## What to produce:
Report, as a single figure, how many lines in the records below include "under".

## Materials provided:
[Start of Attachment]

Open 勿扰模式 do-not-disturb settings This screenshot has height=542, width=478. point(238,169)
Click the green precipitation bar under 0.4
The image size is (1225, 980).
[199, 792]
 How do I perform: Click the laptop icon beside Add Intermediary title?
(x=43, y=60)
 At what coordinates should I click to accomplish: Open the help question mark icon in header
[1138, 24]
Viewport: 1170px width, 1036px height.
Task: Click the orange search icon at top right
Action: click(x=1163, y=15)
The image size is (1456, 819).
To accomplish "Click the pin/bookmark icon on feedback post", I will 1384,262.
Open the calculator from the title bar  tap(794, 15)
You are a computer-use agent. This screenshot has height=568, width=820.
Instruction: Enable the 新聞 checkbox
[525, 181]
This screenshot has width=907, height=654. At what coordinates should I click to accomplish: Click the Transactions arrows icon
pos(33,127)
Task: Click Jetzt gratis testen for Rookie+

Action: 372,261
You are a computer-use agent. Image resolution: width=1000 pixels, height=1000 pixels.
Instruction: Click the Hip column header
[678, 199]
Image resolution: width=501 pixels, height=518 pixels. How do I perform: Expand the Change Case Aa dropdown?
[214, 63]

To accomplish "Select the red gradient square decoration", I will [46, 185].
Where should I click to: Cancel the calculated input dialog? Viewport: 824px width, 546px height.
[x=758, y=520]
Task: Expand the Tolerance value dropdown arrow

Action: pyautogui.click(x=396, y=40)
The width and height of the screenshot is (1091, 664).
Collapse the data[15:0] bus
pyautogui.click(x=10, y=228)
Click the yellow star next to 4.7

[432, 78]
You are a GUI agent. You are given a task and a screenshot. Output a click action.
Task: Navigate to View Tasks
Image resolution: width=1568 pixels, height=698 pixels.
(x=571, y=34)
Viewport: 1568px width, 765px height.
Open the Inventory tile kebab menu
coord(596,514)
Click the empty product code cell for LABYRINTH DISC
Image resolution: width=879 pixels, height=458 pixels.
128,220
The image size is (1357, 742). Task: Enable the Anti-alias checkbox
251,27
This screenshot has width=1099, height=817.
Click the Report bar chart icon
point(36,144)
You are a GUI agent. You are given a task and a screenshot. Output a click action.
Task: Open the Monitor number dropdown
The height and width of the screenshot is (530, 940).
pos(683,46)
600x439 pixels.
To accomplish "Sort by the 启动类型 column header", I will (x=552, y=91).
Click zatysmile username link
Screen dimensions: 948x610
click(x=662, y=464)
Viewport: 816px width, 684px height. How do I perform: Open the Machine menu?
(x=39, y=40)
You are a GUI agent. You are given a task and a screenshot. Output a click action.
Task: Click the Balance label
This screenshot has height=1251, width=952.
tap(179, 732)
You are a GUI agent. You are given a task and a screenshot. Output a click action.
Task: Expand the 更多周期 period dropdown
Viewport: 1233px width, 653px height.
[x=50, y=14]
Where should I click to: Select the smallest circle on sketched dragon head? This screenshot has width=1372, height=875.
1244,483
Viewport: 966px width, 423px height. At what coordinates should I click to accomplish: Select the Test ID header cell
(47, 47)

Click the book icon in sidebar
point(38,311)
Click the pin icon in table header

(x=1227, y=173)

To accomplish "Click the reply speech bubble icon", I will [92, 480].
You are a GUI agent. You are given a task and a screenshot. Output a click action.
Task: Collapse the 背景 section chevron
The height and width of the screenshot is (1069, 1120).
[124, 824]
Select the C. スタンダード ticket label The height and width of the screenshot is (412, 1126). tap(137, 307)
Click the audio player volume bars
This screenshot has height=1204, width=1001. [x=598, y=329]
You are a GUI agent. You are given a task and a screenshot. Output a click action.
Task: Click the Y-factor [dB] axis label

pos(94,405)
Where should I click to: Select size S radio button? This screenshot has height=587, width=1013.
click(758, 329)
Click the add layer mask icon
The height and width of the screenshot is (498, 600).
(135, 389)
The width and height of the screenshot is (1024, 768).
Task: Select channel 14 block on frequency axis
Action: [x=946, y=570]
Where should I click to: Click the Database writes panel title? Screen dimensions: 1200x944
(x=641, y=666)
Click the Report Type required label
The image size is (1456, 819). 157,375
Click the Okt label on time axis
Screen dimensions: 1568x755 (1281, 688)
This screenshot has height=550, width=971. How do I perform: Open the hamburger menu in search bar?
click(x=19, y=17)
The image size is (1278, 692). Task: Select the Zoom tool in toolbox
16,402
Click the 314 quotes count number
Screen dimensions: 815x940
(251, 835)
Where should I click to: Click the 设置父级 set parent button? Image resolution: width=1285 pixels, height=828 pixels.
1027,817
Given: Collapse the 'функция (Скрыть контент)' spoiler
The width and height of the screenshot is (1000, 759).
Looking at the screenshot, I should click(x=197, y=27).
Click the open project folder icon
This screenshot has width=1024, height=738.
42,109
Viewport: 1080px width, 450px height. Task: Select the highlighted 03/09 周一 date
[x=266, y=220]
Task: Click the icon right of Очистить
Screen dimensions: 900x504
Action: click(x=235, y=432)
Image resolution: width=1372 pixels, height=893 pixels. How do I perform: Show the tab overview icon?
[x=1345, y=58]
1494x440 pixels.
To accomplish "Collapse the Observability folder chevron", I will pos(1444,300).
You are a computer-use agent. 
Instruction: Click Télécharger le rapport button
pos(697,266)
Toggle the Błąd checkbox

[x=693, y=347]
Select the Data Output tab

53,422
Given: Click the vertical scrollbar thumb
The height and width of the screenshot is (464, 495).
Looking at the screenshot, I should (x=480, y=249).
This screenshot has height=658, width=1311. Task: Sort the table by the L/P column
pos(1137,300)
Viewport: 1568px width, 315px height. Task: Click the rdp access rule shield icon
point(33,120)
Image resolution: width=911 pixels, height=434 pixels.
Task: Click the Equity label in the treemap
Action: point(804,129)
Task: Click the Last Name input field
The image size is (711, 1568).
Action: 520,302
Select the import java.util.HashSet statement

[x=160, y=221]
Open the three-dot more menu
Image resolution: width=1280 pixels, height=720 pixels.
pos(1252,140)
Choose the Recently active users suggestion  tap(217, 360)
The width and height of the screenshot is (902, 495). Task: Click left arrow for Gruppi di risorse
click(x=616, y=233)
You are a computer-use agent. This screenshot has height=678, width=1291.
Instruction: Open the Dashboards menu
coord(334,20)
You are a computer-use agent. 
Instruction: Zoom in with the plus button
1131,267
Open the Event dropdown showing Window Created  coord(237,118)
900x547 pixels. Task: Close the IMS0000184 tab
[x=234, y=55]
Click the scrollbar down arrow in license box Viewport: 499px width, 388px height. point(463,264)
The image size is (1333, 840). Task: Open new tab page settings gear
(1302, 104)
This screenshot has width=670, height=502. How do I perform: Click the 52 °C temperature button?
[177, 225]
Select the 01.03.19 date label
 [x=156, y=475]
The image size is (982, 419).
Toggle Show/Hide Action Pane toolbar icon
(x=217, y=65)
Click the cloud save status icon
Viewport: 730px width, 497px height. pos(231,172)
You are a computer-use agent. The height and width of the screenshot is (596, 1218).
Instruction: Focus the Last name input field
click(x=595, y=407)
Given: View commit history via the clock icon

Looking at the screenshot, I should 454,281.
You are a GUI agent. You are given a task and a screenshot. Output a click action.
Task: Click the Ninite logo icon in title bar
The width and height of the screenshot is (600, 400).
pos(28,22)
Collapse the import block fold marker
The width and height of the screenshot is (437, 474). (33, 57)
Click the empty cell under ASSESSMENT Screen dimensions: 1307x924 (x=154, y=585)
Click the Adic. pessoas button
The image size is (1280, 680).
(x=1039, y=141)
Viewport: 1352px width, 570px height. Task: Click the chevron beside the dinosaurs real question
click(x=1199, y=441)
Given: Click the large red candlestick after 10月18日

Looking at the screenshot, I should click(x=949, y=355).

[End of Attachment]

## Answer area:
2